TASK REQUIREMENTS: Below are the records; restate all of them exactly.
=== GIVEN DATA ===
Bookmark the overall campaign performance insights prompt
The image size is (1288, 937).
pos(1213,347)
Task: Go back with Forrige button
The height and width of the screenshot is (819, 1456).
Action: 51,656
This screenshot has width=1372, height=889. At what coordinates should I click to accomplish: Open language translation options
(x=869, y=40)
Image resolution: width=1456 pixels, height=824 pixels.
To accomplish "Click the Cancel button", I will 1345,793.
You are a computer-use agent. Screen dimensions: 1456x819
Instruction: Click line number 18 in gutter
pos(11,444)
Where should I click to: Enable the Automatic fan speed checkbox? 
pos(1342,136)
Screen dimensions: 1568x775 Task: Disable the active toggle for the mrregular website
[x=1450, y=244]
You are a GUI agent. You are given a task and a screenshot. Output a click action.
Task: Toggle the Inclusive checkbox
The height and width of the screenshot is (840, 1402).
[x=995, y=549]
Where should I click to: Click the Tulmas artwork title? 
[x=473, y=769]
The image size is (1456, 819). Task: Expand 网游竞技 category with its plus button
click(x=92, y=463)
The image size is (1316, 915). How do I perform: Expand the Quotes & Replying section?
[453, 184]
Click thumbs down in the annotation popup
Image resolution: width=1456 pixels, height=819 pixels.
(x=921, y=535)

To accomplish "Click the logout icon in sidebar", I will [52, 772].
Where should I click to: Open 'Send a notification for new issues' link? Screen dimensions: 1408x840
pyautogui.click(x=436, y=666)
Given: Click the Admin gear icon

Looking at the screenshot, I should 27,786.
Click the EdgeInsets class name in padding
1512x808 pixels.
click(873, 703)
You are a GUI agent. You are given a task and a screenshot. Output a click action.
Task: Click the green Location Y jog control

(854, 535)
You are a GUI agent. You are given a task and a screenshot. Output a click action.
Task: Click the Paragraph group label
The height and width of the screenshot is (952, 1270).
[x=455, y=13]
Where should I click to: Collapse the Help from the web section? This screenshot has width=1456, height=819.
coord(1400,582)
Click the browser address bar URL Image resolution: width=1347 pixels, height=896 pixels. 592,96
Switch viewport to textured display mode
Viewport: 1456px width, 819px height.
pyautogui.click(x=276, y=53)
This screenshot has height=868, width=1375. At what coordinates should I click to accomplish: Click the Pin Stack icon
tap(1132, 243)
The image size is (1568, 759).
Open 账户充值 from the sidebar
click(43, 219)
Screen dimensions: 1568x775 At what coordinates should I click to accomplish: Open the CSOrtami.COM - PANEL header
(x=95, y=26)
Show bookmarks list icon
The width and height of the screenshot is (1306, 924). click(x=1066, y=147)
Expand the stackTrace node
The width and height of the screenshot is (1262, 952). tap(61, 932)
===
SOLUTION FOR THIS PROBLEM:
Bookmark the overall campaign performance insights prompt
The image size is (1288, 937).
pos(1213,347)
Task: Go back with Forrige button
The height and width of the screenshot is (819, 1456).
Action: 51,656
This screenshot has width=1372, height=889. At what coordinates should I click to accomplish: Open language translation options
(x=869, y=40)
Image resolution: width=1456 pixels, height=824 pixels.
To accomplish "Click the Cancel button", I will 1345,793.
You are a computer-use agent. Screen dimensions: 1456x819
Instruction: Click line number 18 in gutter
pos(11,444)
Where should I click to: Enable the Automatic fan speed checkbox? 
pos(1342,136)
Screen dimensions: 1568x775 Task: Disable the active toggle for the mrregular website
[x=1450, y=244]
You are a GUI agent. You are given a task and a screenshot. Output a click action.
Task: Toggle the Inclusive checkbox
The height and width of the screenshot is (840, 1402).
[x=995, y=549]
Where should I click to: Click the Tulmas artwork title? 
[x=473, y=769]
The image size is (1456, 819). Task: Expand 网游竞技 category with its plus button
click(x=92, y=463)
The image size is (1316, 915). How do I perform: Expand the Quotes & Replying section?
[453, 184]
Click thumbs down in the annotation popup
Image resolution: width=1456 pixels, height=819 pixels.
(x=921, y=535)

To accomplish "Click the logout icon in sidebar", I will [52, 772].
Where should I click to: Open 'Send a notification for new issues' link? Screen dimensions: 1408x840
pyautogui.click(x=436, y=666)
Given: Click the Admin gear icon

Looking at the screenshot, I should 27,786.
Click the EdgeInsets class name in padding
1512x808 pixels.
click(873, 703)
You are a GUI agent. You are given a task and a screenshot. Output a click action.
Task: Click the green Location Y jog control

(854, 535)
You are a GUI agent. You are given a task and a screenshot. Output a click action.
Task: Click the Paragraph group label
The height and width of the screenshot is (952, 1270).
[x=455, y=13]
Where should I click to: Collapse the Help from the web section? This screenshot has width=1456, height=819.
coord(1400,582)
Click the browser address bar URL Image resolution: width=1347 pixels, height=896 pixels. 592,96
Switch viewport to textured display mode
Viewport: 1456px width, 819px height.
pyautogui.click(x=276, y=53)
This screenshot has height=868, width=1375. At what coordinates should I click to accomplish: Click the Pin Stack icon
tap(1132, 243)
The image size is (1568, 759).
Open 账户充值 from the sidebar
click(43, 219)
Screen dimensions: 1568x775 At what coordinates should I click to accomplish: Open the CSOrtami.COM - PANEL header
(x=95, y=26)
Show bookmarks list icon
The width and height of the screenshot is (1306, 924). click(x=1066, y=147)
Expand the stackTrace node
The width and height of the screenshot is (1262, 952). tap(61, 932)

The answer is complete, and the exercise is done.